*Exercise directions*: Print the rows below word for word, from the first one through the line containing "center [221, 776].", and leave the pictures out.

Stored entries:

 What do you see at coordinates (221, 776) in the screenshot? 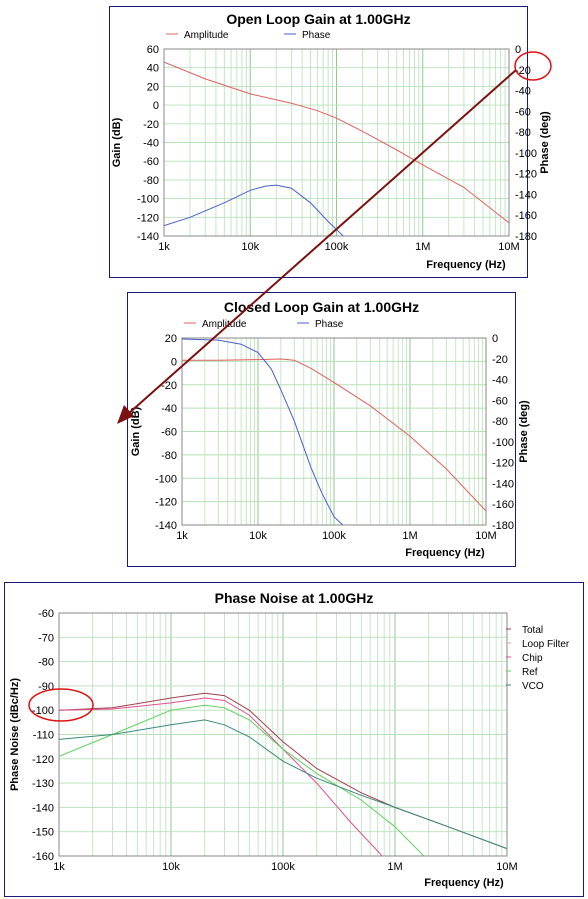
I see `series-line-chip` at bounding box center [221, 776].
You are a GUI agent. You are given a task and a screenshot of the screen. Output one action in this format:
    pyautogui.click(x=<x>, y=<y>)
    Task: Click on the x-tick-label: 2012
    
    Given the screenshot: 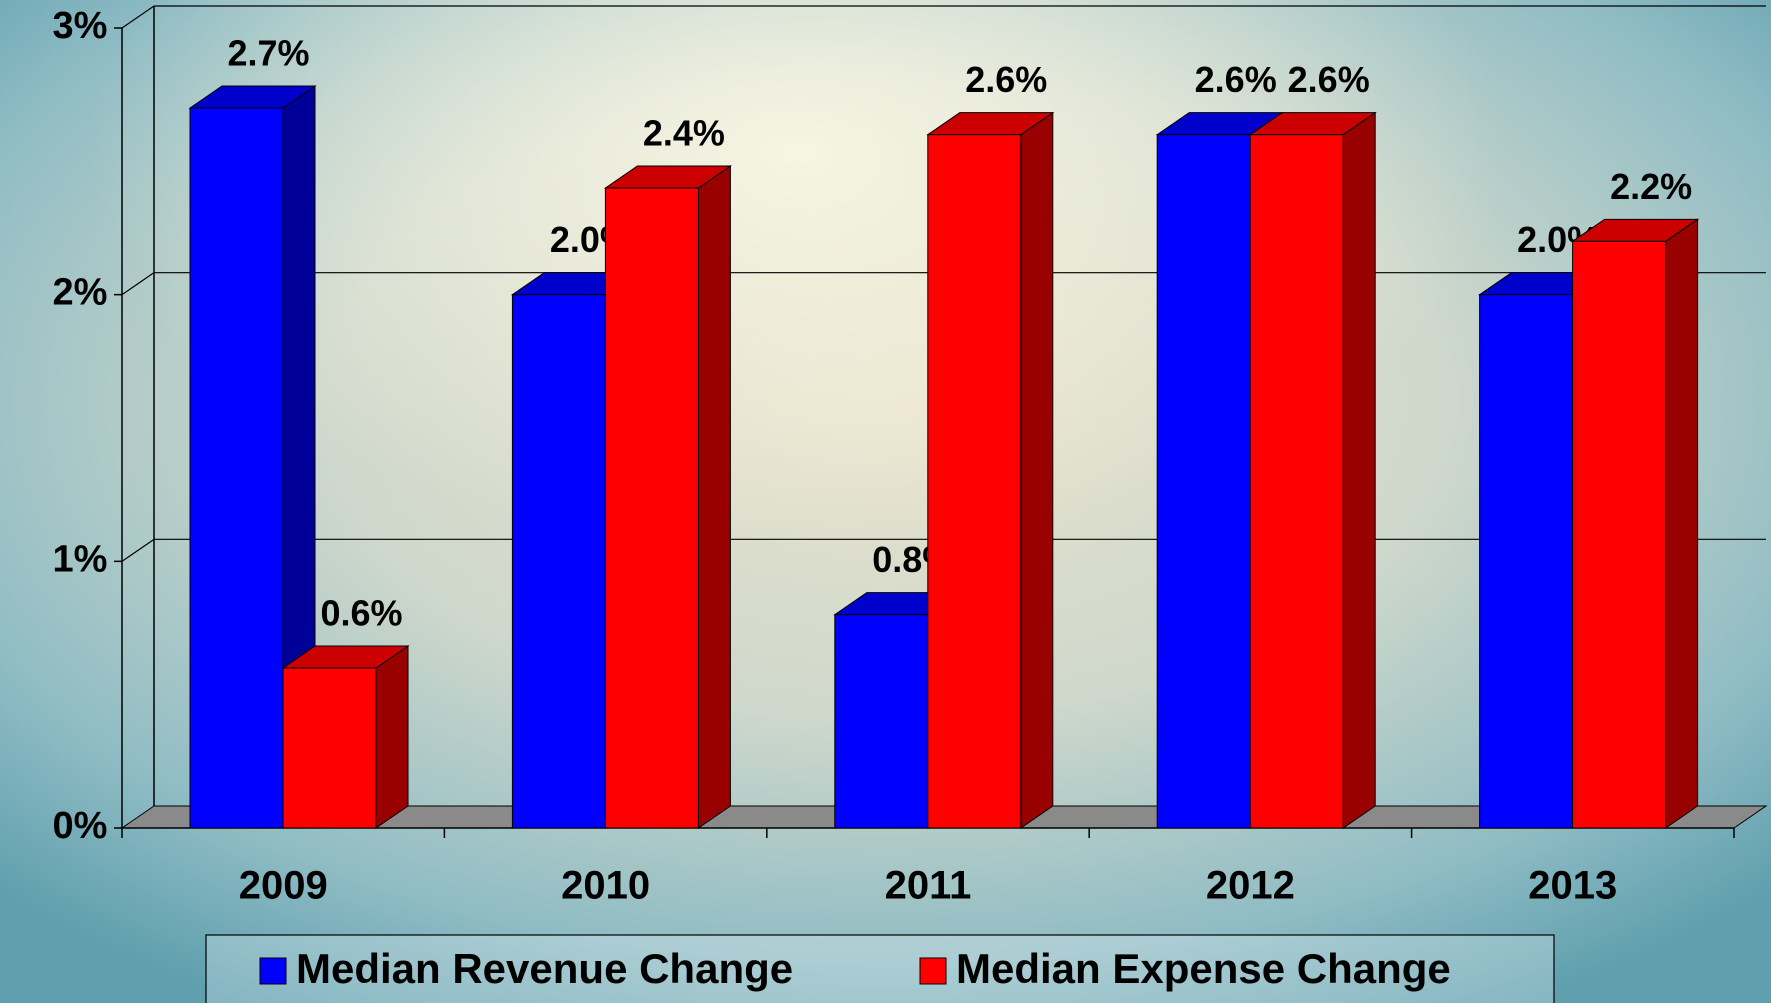 What is the action you would take?
    pyautogui.click(x=1250, y=886)
    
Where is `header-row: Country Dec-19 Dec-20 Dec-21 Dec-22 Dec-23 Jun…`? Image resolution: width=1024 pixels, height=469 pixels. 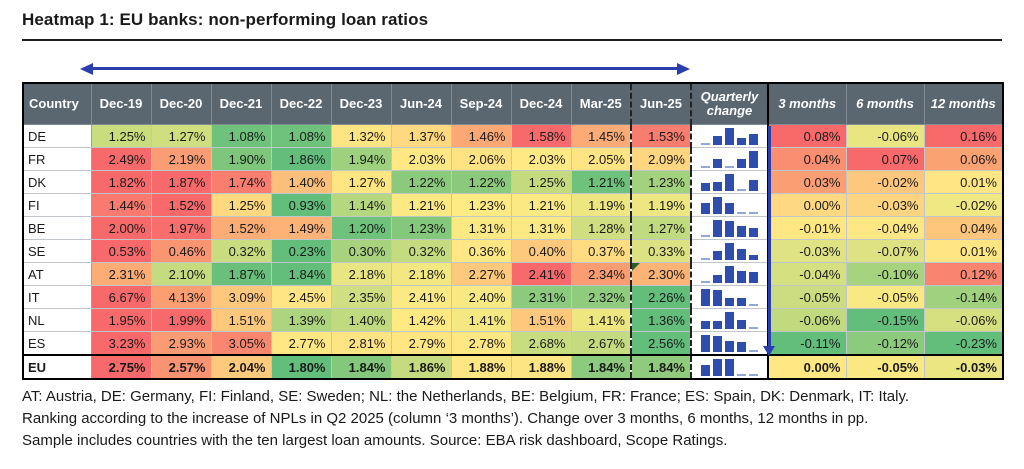 header-row: Country Dec-19 Dec-20 Dec-21 Dec-22 Dec-23 Jun… is located at coordinates (513, 104).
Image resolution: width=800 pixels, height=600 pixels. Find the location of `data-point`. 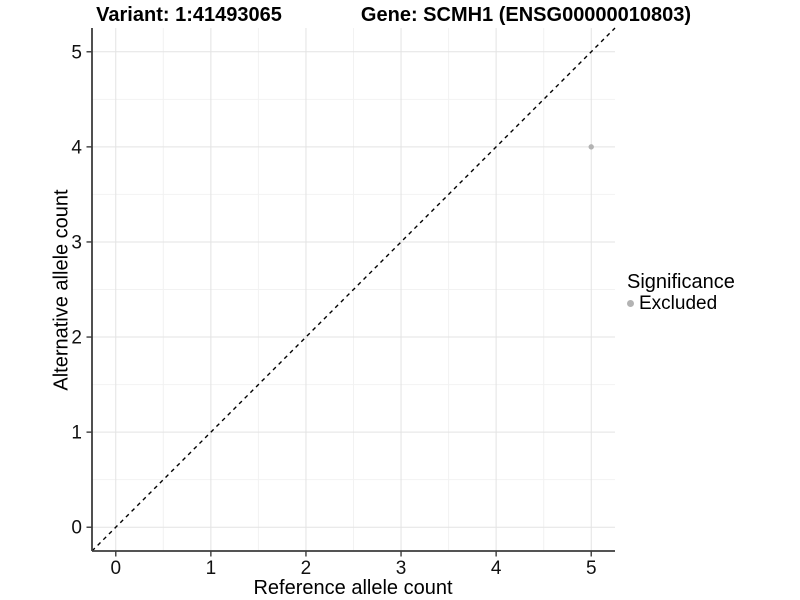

*Solution to this exercise*:
 What do you see at coordinates (221, 776) in the screenshot? 
I see `series-line-chip` at bounding box center [221, 776].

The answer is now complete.